→ Source document
%%

In [1]:
# Import and create a new SQLContext 
from pyspark.sql import SQLContext
sqlContext = SQLContext(sc)

In [2]:
# Read the country CSV file into an RDD.
country_lines = sc.textFile('file:///home/cloudera/Downloads/big-data-3/final-project/country-list.csv')

In [22]:
# Convert each line into a pair of words
pairs = country_lines.map(lambda line: line.split(","))

In [23]:
# Convert each pair of words into a tuple
country_tuples = pairs.map(lambda words: (words[0], words[1]))

In [24]:
# Create the DataFrame, look at schema and contents
countryDF = sqlContext.createDataFrame(country_tuples, ["country", "code"])
countryDF.printSchema()
countryDF.take(3)

root
 |-- country: string (nullable = true)
 |-- code: string (nullable = true)



[Row(country='Afghanistan', code=' AFG'),
 Row(country='Albania', code=' ALB'),
 Row(country='Algeria', code=' ALG')]

In [40]:
# Read tweets CSV file into RDD of lines
tweets = sc.textFile('file:///home/cloudera/Downloads/big-data-3/final-project/tweet_text.csv')

In [47]:
# Clean the data: some tweets are empty. Remove the empty tweets using filter() 
filteredTweets = tweets.filter(lambda line: line != '' and line != None)

In [49]:
# Perform WordCount on the cleaned tweet texts. (note: this is several lines.)
tweetsWord = filteredTweets.flatMap(lambda line: line.split(" "))
tweetsWord = tweetsWord.filter(lambda word: word != "" and word != None)
tuples = tweetsWord.map(lambda word: (word, 1))
counts = tuples.reduceByKey(lambda a, b: (a + b))

[('mobile', 1), ('#FridayNightTouchdown', 1), ('Just', 44)]

In [89]:
# Create the DataFrame of tweet word counts
dfCount = sqlContext.createDataFrame(counts, ["word", "count"])
dfCount.printSchema()
dfCount.show(3)

root
 |-- word: string (nullable = true)
 |-- count: long (nullable = true)

+--------------------+-----+
|                word|count|
+--------------------+-----+
|              mobile|    1|
|#FridayNightTouch...|    1|
|                Just|   44|
+--------------------+-----+
only showing top 3 rows



TypeError: 'DataFrame' object is not callable

In [54]:
# Join the country and tweet data frames (on the appropriate column)
joined = dfCount.join(countryDF, dfCount.word == countryDF.country)
joined.show(3)

%%

→ To-do list
A: Say whether each statement below agrees with the PySpark notebook, giving yes or no and quoting the deciding words from it. (i) The country CSV file is first read into an RDD. (ii) Empty tweets are kept when the word count is done. (iii) In the word-count DataFrame, the count column holds strings.
B: Echo the part of the PySpark notebook that starts at "tuples = tweetsWord.map(lambda" and ends after "long (nullable = true)".

→ Source material
%%

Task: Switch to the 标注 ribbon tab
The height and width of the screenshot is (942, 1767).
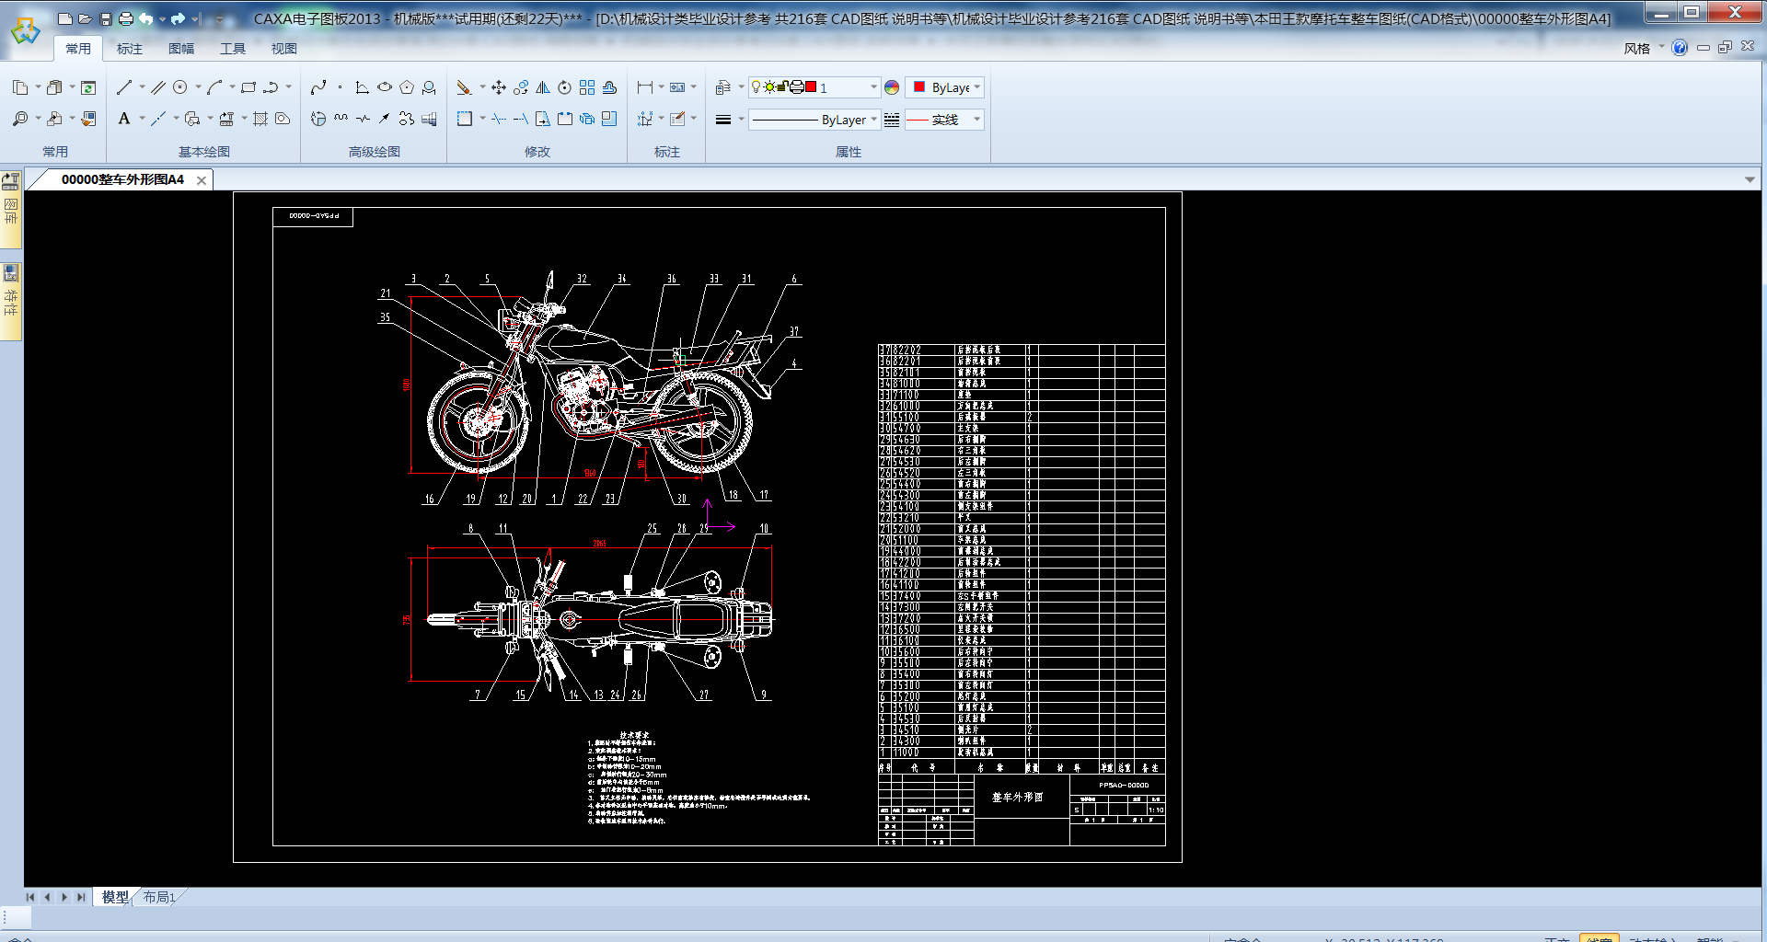Action: click(130, 49)
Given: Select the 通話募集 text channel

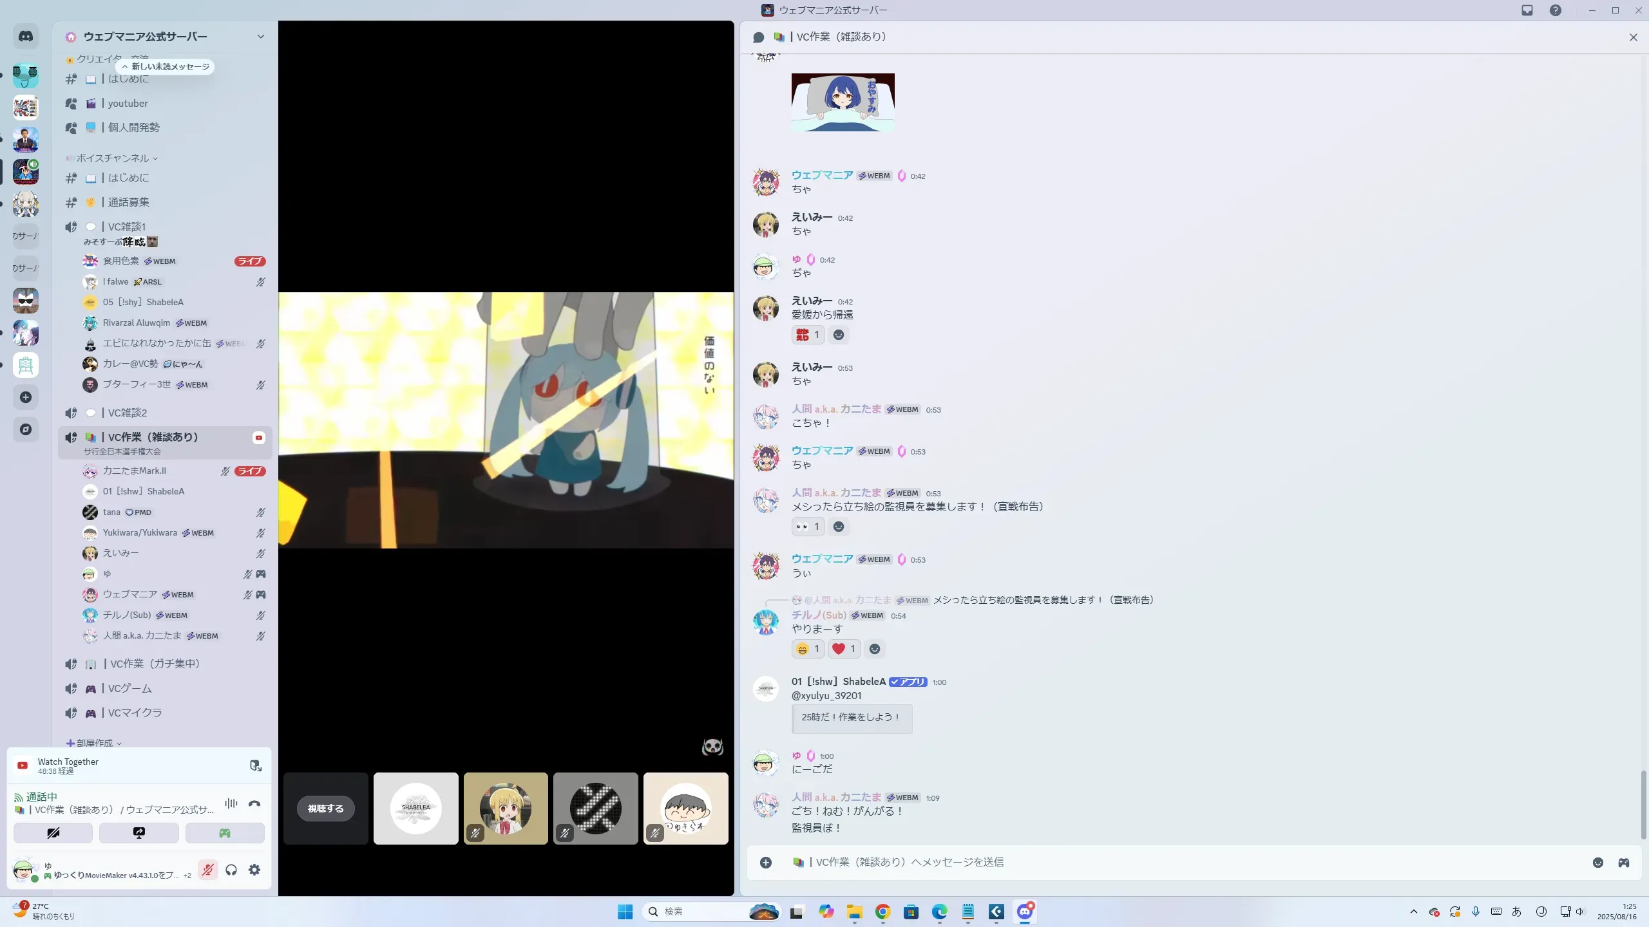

%%

→ Answers by task
A:
(i) Yes: "# Read the country CSV file into an RDD."
(ii) No: "Remove the empty tweets using filter()"
(iii) No: "count: long (nullable = true)"

B:
tuples = tweetsWord.map(lambda word: (word, 1))
counts = tuples.reduceByKey(lambda a, b: (a + b))

[('mobile', 1), ('#FridayNightTouchdown', 1), ('Just', 44)]

In [89]:
# Create the DataFrame of tweet word counts
dfCount = sqlContext.createDataFrame(counts, ["word", "count"])
dfCount.printSchema()
dfCount.show(3)

root
 |-- word: string (nullable = true)
 |-- count: long (nullable = true)